*Provided information*.
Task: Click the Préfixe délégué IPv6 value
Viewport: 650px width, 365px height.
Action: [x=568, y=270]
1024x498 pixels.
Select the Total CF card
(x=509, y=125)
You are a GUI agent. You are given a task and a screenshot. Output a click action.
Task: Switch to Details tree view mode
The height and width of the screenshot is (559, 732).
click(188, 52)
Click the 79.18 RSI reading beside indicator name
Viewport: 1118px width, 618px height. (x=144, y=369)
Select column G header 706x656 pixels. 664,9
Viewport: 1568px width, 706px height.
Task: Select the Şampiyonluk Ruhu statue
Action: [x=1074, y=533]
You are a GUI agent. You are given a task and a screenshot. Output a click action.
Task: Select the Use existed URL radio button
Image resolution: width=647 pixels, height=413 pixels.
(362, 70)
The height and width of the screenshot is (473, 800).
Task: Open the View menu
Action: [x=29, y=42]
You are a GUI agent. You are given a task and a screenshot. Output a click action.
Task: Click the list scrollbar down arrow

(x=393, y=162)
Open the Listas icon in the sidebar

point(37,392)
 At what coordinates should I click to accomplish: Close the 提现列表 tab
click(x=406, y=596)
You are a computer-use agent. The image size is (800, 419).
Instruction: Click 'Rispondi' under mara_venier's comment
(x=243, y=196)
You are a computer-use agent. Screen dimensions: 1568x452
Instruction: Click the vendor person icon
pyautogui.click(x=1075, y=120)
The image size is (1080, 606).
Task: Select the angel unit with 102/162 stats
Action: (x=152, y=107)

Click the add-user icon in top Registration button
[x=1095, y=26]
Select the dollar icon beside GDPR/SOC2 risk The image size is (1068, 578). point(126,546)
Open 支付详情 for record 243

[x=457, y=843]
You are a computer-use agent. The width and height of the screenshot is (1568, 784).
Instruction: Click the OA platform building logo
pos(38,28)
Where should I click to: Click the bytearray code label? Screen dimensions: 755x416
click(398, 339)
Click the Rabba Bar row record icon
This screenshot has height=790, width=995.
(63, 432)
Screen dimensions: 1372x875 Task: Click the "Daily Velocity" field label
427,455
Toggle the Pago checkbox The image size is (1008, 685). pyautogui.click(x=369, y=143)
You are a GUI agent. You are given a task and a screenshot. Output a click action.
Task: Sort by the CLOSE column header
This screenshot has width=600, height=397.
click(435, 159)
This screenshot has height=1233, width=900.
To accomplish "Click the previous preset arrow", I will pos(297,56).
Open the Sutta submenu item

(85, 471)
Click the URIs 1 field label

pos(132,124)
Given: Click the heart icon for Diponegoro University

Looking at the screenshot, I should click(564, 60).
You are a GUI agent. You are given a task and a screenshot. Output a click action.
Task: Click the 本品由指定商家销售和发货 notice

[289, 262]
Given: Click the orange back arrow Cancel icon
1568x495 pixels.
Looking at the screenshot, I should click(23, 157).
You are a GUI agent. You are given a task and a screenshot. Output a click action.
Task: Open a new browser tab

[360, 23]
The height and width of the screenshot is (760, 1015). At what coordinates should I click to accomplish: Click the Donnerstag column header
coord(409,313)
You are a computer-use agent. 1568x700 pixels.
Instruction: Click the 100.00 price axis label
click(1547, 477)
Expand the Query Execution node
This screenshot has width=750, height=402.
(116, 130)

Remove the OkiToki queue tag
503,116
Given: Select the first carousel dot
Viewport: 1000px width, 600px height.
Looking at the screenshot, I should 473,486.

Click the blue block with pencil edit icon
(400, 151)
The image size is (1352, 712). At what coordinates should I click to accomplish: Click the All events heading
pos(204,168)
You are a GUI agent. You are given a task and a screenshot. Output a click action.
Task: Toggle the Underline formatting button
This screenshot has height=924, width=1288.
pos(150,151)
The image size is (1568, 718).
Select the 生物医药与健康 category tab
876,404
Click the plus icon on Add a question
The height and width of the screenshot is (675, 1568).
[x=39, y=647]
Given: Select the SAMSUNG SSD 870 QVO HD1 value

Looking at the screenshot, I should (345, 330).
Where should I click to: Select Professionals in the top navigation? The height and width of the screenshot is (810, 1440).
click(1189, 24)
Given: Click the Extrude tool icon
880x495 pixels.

*Exercise description*. Set down the whole of the material, exactly.

*Exercise output*.
Task: Click the Préfixe délégué IPv6 value
Viewport: 650px width, 365px height.
Action: [x=568, y=270]
1024x498 pixels.
Select the Total CF card
(x=509, y=125)
You are a GUI agent. You are given a task and a screenshot. Output a click action.
Task: Switch to Details tree view mode
The height and width of the screenshot is (559, 732).
click(188, 52)
Click the 79.18 RSI reading beside indicator name
Viewport: 1118px width, 618px height. (x=144, y=369)
Select column G header 706x656 pixels. 664,9
Viewport: 1568px width, 706px height.
Task: Select the Şampiyonluk Ruhu statue
Action: [x=1074, y=533]
You are a GUI agent. You are given a task and a screenshot. Output a click action.
Task: Select the Use existed URL radio button
Image resolution: width=647 pixels, height=413 pixels.
(362, 70)
The height and width of the screenshot is (473, 800).
Task: Open the View menu
Action: [x=29, y=42]
You are a GUI agent. You are given a task and a screenshot. Output a click action.
Task: Click the list scrollbar down arrow

(x=393, y=162)
Open the Listas icon in the sidebar

point(37,392)
 At what coordinates should I click to accomplish: Close the 提现列表 tab
click(x=406, y=596)
You are a computer-use agent. The image size is (800, 419).
Instruction: Click 'Rispondi' under mara_venier's comment
(x=243, y=196)
You are a computer-use agent. Screen dimensions: 1568x452
Instruction: Click the vendor person icon
pyautogui.click(x=1075, y=120)
The image size is (1080, 606).
Task: Select the angel unit with 102/162 stats
Action: (x=152, y=107)

Click the add-user icon in top Registration button
[x=1095, y=26]
Select the dollar icon beside GDPR/SOC2 risk The image size is (1068, 578). point(126,546)
Open 支付详情 for record 243

[x=457, y=843]
You are a computer-use agent. The width and height of the screenshot is (1568, 784).
Instruction: Click the OA platform building logo
pos(38,28)
Where should I click to: Click the bytearray code label? Screen dimensions: 755x416
click(398, 339)
Click the Rabba Bar row record icon
This screenshot has height=790, width=995.
(63, 432)
Screen dimensions: 1372x875 Task: Click the "Daily Velocity" field label
427,455
Toggle the Pago checkbox The image size is (1008, 685). pyautogui.click(x=369, y=143)
You are a GUI agent. You are given a task and a screenshot. Output a click action.
Task: Sort by the CLOSE column header
This screenshot has width=600, height=397.
click(435, 159)
This screenshot has height=1233, width=900.
To accomplish "Click the previous preset arrow", I will pos(297,56).
Open the Sutta submenu item

(85, 471)
Click the URIs 1 field label

pos(132,124)
Given: Click the heart icon for Diponegoro University

Looking at the screenshot, I should click(564, 60).
You are a GUI agent. You are given a task and a screenshot. Output a click action.
Task: Click the 本品由指定商家销售和发货 notice

[289, 262]
Given: Click the orange back arrow Cancel icon
1568x495 pixels.
Looking at the screenshot, I should click(23, 157).
You are a GUI agent. You are given a task and a screenshot. Output a click action.
Task: Open a new browser tab

[360, 23]
The height and width of the screenshot is (760, 1015). At what coordinates should I click to accomplish: Click the Donnerstag column header
coord(409,313)
You are a computer-use agent. 1568x700 pixels.
Instruction: Click the 100.00 price axis label
click(1547, 477)
Expand the Query Execution node
This screenshot has width=750, height=402.
(116, 130)

Remove the OkiToki queue tag
503,116
Given: Select the first carousel dot
Viewport: 1000px width, 600px height.
Looking at the screenshot, I should 473,486.

Click the blue block with pencil edit icon
(400, 151)
The image size is (1352, 712). At what coordinates should I click to accomplish: Click the All events heading
pos(204,168)
You are a GUI agent. You are given a task and a screenshot. Output a click action.
Task: Toggle the Underline formatting button
This screenshot has height=924, width=1288.
pos(150,151)
The image size is (1568, 718).
Select the 生物医药与健康 category tab
876,404
Click the plus icon on Add a question
The height and width of the screenshot is (675, 1568).
[x=39, y=647]
Given: Select the SAMSUNG SSD 870 QVO HD1 value

Looking at the screenshot, I should (345, 330).
Where should I click to: Select Professionals in the top navigation? The height and width of the screenshot is (810, 1440).
click(1189, 24)
Given: Click the Extrude tool icon
880x495 pixels.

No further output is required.